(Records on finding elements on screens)
-*-

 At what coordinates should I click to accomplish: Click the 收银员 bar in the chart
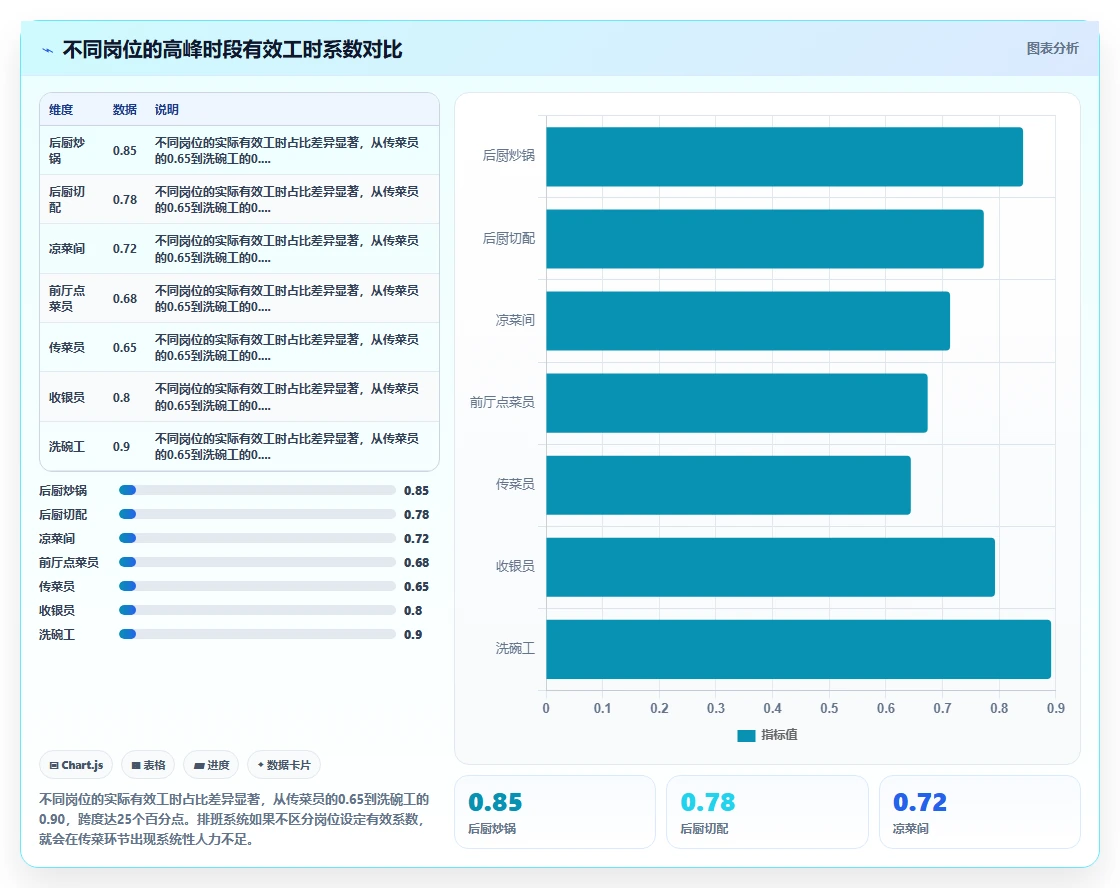pyautogui.click(x=771, y=567)
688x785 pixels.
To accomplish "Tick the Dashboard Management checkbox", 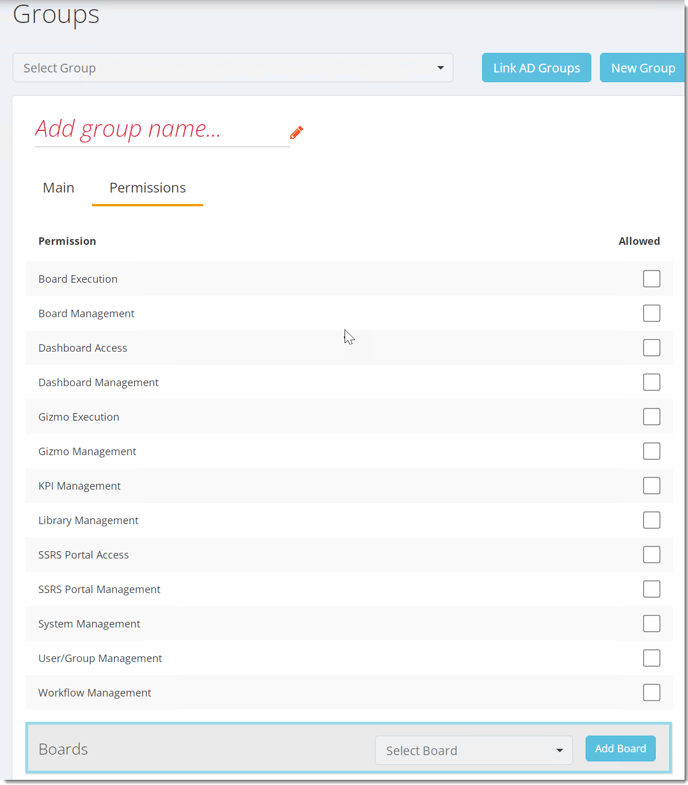I will pos(651,382).
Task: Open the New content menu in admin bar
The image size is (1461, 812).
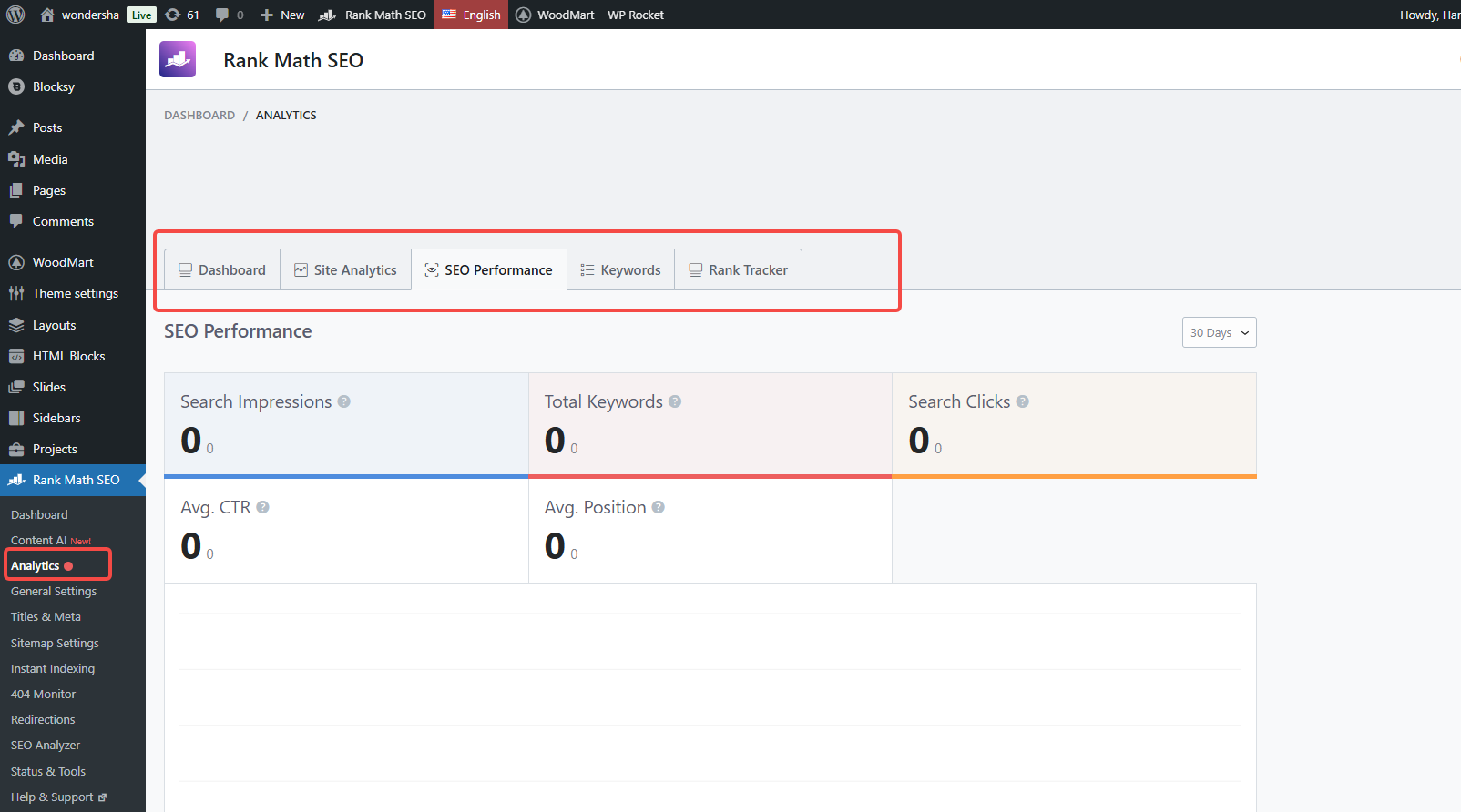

-*-

Set exercise → Express the records as a Markdown table with the columns "Row" and "Text," starting at the line that contains "Task: Open the New content menu in admin bar" and continuing through the end of the records. Number each row, skip any blank lines, and leave the pictures out of the table.

Expected answer →
| Row | Text |
|---|---|
| 1 | Task: Open the New content menu in admin bar |
| 2 | The image size is (1461, 812). |